_WORK INSTRUCTION_
Given the records below, would you repeat exactly the lines that begin at the one containing "Task: Select the Haiterbach-Nagold" and end at the one containing "Expand the +12", inclusive?

────────

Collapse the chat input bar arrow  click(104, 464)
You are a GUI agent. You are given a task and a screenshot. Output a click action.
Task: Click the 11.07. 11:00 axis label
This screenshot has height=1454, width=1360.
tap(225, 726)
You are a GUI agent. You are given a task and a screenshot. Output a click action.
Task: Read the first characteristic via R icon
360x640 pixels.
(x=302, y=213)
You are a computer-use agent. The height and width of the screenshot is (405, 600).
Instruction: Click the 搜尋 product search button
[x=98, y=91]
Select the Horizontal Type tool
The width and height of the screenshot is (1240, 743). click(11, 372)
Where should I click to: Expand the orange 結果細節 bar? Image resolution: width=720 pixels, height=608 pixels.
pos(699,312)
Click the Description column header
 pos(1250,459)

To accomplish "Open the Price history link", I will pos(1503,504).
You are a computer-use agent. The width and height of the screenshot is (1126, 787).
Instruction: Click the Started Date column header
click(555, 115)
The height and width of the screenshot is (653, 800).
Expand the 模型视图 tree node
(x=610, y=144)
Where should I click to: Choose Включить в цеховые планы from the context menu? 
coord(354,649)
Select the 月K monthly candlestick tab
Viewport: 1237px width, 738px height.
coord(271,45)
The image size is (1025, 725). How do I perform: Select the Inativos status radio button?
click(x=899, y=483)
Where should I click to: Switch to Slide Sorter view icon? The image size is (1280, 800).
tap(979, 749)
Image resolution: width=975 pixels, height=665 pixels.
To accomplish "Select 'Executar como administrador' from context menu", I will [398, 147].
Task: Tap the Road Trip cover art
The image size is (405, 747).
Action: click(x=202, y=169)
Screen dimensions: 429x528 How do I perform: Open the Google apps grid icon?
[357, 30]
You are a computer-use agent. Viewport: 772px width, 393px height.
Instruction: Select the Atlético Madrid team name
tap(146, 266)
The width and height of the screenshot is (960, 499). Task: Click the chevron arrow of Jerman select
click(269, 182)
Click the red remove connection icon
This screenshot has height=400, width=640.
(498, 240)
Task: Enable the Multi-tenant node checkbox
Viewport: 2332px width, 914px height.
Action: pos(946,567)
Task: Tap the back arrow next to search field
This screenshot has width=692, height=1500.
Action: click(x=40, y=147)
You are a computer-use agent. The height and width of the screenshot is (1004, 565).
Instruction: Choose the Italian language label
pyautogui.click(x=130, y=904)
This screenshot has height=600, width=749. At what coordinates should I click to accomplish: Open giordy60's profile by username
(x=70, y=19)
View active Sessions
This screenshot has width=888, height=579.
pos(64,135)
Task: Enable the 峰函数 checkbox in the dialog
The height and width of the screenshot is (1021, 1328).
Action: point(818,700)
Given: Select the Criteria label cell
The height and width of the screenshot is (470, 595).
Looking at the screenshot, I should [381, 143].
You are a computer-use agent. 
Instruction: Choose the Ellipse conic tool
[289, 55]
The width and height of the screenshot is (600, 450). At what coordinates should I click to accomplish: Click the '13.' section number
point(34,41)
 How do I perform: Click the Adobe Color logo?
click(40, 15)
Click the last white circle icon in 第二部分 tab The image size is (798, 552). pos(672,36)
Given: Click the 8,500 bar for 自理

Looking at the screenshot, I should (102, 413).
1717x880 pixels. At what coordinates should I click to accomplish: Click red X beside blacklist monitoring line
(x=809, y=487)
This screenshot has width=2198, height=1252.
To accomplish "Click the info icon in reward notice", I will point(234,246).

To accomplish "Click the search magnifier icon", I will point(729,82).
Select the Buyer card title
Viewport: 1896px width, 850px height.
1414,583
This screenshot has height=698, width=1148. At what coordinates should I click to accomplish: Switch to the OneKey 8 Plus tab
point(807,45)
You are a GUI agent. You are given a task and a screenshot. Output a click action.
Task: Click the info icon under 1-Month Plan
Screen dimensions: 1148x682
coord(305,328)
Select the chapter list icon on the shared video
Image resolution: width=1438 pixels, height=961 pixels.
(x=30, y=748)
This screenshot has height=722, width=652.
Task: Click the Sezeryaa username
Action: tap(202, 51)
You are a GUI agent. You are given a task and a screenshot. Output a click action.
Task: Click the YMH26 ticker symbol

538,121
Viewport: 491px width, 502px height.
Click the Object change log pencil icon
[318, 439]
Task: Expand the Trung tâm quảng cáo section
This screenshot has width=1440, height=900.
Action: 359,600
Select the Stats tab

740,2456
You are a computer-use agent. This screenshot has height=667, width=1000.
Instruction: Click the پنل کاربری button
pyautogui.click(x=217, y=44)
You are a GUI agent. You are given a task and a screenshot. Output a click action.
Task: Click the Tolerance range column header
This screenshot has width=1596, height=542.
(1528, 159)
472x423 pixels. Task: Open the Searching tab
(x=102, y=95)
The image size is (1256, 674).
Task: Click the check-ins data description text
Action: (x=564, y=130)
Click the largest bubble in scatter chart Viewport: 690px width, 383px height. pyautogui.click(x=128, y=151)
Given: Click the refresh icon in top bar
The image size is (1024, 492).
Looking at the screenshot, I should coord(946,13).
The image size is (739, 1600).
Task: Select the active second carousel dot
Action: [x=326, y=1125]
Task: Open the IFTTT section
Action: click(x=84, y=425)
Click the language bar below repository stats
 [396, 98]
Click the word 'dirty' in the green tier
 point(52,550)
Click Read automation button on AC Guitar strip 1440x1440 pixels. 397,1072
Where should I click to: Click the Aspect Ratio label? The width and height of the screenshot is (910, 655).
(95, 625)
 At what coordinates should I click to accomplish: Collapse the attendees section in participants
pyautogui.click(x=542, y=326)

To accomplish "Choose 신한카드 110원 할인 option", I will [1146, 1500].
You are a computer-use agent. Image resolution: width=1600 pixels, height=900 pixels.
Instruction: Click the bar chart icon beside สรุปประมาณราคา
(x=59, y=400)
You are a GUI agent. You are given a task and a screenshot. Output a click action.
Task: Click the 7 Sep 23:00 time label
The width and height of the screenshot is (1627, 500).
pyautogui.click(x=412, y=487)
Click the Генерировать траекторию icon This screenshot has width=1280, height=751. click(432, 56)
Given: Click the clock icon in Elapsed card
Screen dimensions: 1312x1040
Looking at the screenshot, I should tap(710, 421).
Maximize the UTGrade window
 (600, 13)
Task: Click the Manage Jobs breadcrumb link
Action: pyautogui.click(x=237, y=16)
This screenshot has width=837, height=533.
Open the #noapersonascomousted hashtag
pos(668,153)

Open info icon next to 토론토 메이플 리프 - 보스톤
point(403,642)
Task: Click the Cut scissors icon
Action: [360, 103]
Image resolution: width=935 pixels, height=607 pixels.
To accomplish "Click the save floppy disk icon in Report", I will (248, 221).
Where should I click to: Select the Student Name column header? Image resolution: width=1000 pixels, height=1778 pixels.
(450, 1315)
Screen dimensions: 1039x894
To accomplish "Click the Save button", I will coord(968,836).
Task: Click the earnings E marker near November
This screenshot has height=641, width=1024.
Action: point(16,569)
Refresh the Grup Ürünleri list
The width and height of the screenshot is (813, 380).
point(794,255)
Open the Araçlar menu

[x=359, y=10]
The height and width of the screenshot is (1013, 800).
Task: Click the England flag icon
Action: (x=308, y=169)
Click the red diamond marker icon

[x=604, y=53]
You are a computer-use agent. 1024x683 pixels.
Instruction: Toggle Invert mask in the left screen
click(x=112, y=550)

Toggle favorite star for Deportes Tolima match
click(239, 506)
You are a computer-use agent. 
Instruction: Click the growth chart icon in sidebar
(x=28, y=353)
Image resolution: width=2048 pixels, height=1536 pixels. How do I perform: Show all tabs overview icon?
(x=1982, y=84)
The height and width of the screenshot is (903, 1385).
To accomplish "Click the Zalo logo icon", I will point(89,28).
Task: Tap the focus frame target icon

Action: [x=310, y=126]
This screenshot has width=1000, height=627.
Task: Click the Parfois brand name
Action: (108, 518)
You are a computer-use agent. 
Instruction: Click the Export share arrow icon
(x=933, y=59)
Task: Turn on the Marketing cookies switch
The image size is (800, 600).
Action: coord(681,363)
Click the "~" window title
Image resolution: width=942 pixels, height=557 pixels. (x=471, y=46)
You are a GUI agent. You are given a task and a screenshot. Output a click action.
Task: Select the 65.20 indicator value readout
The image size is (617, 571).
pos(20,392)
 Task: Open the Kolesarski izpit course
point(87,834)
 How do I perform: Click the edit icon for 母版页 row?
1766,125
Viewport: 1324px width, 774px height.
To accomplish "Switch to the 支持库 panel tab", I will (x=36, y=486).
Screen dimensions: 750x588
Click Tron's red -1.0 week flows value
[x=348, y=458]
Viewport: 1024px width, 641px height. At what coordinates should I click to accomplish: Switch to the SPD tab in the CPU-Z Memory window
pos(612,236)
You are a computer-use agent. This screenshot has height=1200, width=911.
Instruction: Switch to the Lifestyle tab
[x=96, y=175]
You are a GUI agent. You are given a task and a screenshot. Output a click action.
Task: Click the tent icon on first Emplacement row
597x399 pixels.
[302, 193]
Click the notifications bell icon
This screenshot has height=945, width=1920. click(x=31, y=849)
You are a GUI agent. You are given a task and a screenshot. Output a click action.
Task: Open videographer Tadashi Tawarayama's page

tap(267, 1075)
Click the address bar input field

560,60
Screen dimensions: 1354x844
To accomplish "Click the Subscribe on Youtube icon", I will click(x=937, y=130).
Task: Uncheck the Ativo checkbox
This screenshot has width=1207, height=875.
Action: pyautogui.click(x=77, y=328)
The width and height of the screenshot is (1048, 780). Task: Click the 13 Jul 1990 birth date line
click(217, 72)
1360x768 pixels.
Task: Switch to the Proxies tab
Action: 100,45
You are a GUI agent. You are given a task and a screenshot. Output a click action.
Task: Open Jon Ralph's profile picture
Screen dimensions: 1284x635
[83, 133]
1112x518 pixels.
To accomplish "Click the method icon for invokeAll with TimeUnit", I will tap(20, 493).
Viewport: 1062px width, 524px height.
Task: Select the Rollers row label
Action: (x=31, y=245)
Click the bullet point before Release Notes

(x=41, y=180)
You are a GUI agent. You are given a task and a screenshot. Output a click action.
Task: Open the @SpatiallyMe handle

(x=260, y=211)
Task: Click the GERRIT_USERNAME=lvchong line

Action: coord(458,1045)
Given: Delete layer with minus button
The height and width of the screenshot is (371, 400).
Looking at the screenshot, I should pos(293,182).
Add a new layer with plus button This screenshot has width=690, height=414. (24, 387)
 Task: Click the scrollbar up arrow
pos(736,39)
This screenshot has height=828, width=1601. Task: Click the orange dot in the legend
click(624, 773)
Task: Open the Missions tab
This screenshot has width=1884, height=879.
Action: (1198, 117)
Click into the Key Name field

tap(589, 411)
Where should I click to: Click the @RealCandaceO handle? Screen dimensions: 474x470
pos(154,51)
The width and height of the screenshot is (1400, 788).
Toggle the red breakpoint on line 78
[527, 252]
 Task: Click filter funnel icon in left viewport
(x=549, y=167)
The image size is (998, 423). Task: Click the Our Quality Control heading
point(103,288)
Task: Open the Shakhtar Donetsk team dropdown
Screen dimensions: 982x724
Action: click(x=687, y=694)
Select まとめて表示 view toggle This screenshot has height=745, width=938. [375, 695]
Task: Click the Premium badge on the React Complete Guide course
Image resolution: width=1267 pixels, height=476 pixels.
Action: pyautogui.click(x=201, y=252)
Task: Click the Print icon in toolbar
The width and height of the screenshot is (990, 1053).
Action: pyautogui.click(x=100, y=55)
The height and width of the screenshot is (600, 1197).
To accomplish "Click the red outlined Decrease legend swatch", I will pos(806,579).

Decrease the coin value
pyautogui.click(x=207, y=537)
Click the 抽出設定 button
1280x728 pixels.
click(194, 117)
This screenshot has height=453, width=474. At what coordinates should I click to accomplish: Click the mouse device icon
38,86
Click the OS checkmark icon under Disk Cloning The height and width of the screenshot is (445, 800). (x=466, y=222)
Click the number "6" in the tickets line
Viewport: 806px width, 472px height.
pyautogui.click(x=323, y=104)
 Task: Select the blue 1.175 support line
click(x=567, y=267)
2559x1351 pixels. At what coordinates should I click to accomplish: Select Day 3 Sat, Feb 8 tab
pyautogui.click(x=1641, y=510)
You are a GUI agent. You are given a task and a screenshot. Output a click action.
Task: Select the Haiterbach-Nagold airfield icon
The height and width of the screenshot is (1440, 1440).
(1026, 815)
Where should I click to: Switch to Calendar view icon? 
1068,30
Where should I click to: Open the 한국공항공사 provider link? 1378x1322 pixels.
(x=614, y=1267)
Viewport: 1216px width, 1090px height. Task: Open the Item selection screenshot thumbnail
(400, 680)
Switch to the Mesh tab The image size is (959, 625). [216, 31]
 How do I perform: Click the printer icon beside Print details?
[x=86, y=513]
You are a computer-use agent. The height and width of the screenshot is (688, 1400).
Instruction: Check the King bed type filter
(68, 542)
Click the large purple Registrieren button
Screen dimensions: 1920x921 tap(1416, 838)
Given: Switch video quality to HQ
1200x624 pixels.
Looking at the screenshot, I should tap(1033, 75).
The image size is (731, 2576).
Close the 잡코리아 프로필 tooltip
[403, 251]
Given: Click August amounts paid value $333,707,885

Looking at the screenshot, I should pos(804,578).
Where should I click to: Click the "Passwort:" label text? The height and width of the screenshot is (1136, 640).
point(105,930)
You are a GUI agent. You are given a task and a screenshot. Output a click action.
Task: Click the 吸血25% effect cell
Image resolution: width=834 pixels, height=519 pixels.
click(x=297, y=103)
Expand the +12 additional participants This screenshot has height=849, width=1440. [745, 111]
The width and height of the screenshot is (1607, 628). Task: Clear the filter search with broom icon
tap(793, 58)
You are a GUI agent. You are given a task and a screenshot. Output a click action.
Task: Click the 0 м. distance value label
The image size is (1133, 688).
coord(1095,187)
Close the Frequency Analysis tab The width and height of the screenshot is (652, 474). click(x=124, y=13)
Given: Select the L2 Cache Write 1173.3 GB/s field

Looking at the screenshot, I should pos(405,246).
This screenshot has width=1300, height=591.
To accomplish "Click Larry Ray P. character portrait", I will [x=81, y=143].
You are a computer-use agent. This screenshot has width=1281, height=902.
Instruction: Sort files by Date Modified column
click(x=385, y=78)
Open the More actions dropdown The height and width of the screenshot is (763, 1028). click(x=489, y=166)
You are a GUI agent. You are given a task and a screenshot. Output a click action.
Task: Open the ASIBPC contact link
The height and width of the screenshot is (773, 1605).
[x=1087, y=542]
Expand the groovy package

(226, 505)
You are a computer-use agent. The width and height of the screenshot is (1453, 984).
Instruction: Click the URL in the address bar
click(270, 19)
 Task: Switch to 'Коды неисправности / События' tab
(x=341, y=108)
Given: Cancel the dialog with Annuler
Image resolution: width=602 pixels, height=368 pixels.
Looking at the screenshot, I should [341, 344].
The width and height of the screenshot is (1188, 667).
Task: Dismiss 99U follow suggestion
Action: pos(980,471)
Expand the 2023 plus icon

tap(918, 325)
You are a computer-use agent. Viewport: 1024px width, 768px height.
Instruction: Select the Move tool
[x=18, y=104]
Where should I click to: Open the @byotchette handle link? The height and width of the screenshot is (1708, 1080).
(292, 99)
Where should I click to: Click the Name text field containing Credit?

────────

_ANSWER AREA_
Task: Select the Haiterbach-Nagold airfield icon
The height and width of the screenshot is (1440, 1440).
(1026, 815)
Where should I click to: Switch to Calendar view icon? 
1068,30
Where should I click to: Open the 한국공항공사 provider link? 1378x1322 pixels.
(x=614, y=1267)
Viewport: 1216px width, 1090px height. Task: Open the Item selection screenshot thumbnail
(400, 680)
Switch to the Mesh tab The image size is (959, 625). [216, 31]
 How do I perform: Click the printer icon beside Print details?
[x=86, y=513]
You are a computer-use agent. The height and width of the screenshot is (688, 1400).
Instruction: Check the King bed type filter
(68, 542)
Click the large purple Registrieren button
Screen dimensions: 1920x921 tap(1416, 838)
Given: Switch video quality to HQ
1200x624 pixels.
Looking at the screenshot, I should tap(1033, 75).
The image size is (731, 2576).
Close the 잡코리아 프로필 tooltip
[403, 251]
Given: Click August amounts paid value $333,707,885

Looking at the screenshot, I should pos(804,578).
Where should I click to: Click the "Passwort:" label text? The height and width of the screenshot is (1136, 640).
point(105,930)
You are a GUI agent. You are given a task and a screenshot. Output a click action.
Task: Click the 吸血25% effect cell
Image resolution: width=834 pixels, height=519 pixels.
click(x=297, y=103)
Expand the +12 additional participants This screenshot has height=849, width=1440. [745, 111]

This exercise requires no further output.